Problem details: Condense the paragraph in the forum thread on color sensors that begins "How is the colour scan" into a short bulleted list that keeps its main points.

Document section:
--

Go Down

Topic: Color sensor suits best (Read 913 times) previous topic - next topic


I have to differentiate between two plants based on their colours.which colour sensor suits best for this? I want accurate colour. Suggest me.Thank you in advance


You may get a color footprint, but this would not help to differentiate plants, unless  one is dark green and another one is light green or red.


How is the colour scan ro be performed? A robot arm pokes the plant leaf with a stick with the sensor at the end? Or a human arm? Or must it be read from a distance? If from distance, you need a camera and at least a Raspberry Pi to do some image recognising and blurring to get an average colour of the leaves.

If you ask for help and write 'u' instead of 'you' because you think it's convenient, I will write 'no' instead of 'yes'. For same reasons.


A good camera might work, if the lighting is appropriate.


Plants don't have a single colour. Nothing has a single colour. A plant reflects a certain spectrum (mostly in green as blue and red are absorbed by its photosynthesis), and this spectrum is what our eyes interpret as "colour".

--

Data provided:
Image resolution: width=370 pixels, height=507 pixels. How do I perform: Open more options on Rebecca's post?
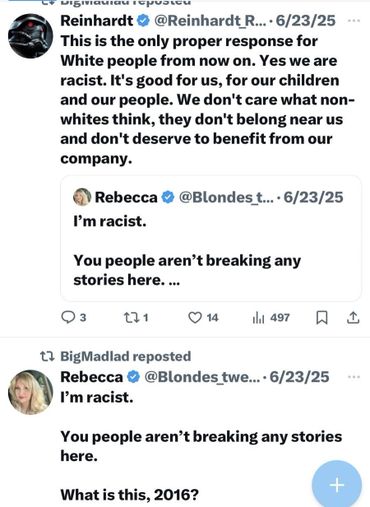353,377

--

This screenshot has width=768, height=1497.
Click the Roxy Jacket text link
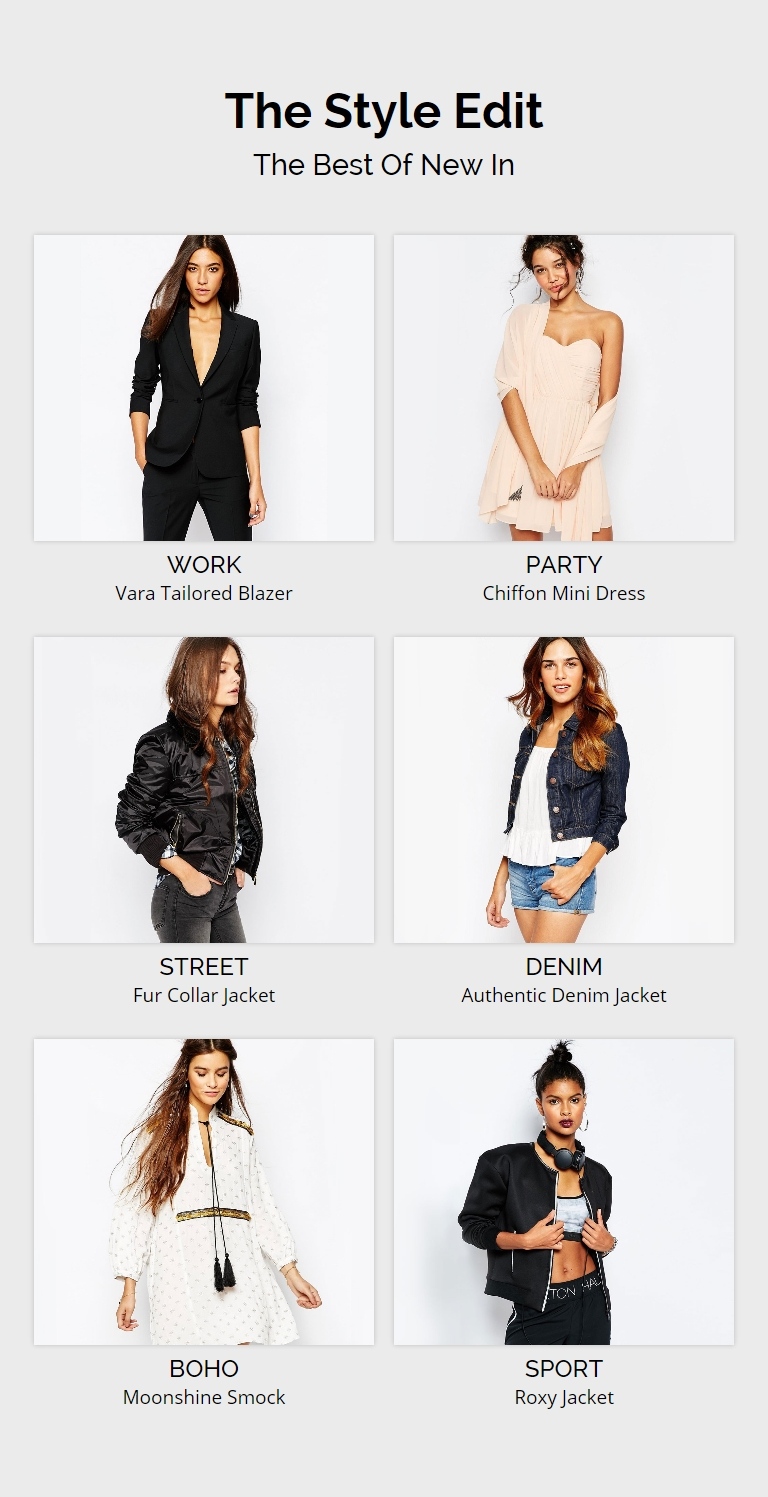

--

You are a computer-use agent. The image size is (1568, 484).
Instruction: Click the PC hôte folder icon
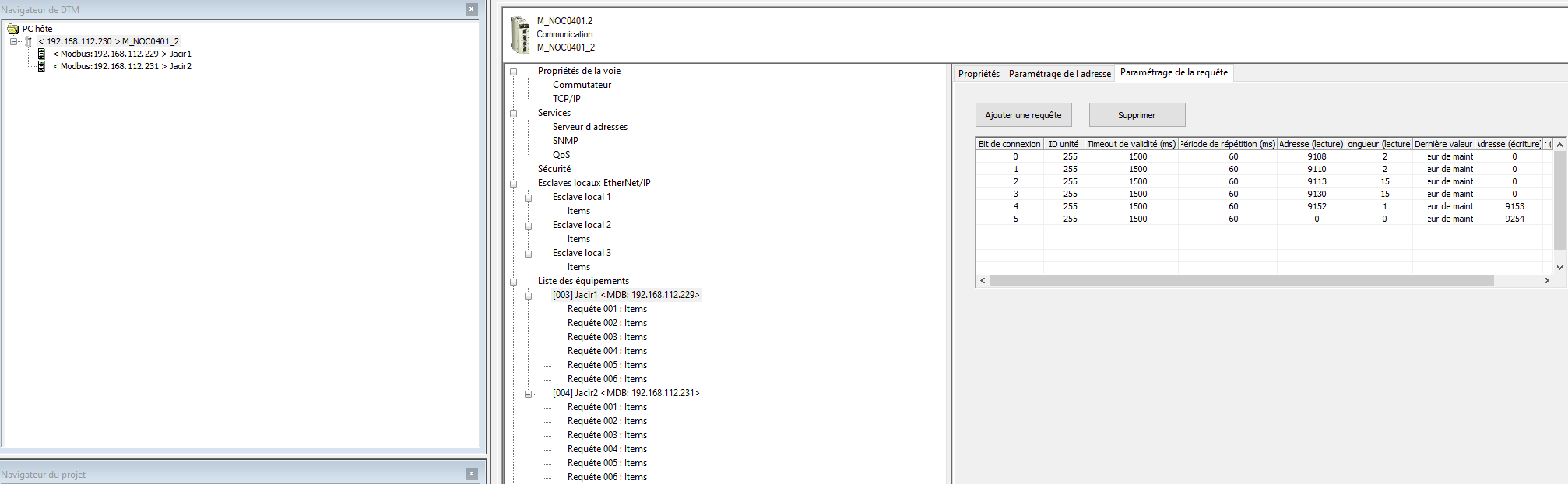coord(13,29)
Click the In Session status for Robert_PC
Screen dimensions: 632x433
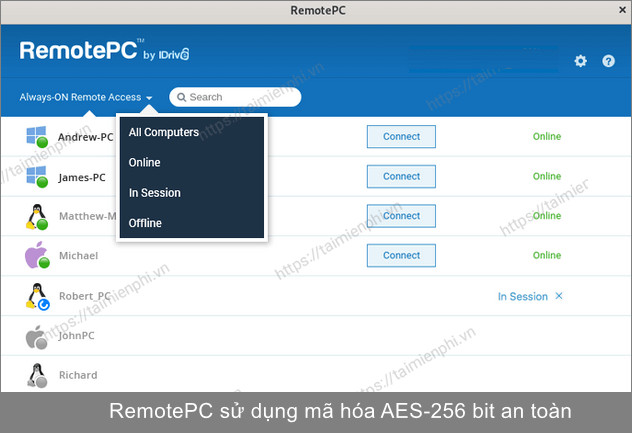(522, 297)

--

Response below:
- How will the scan be performed: by a robot arm poking the leaf with a stick that carries the sensor, by a human arm, or from a distance?
- A distance reading needs a camera and at least a Raspberry Pi. The Pi would handle image recognition and blurring to get an average color of the leaves.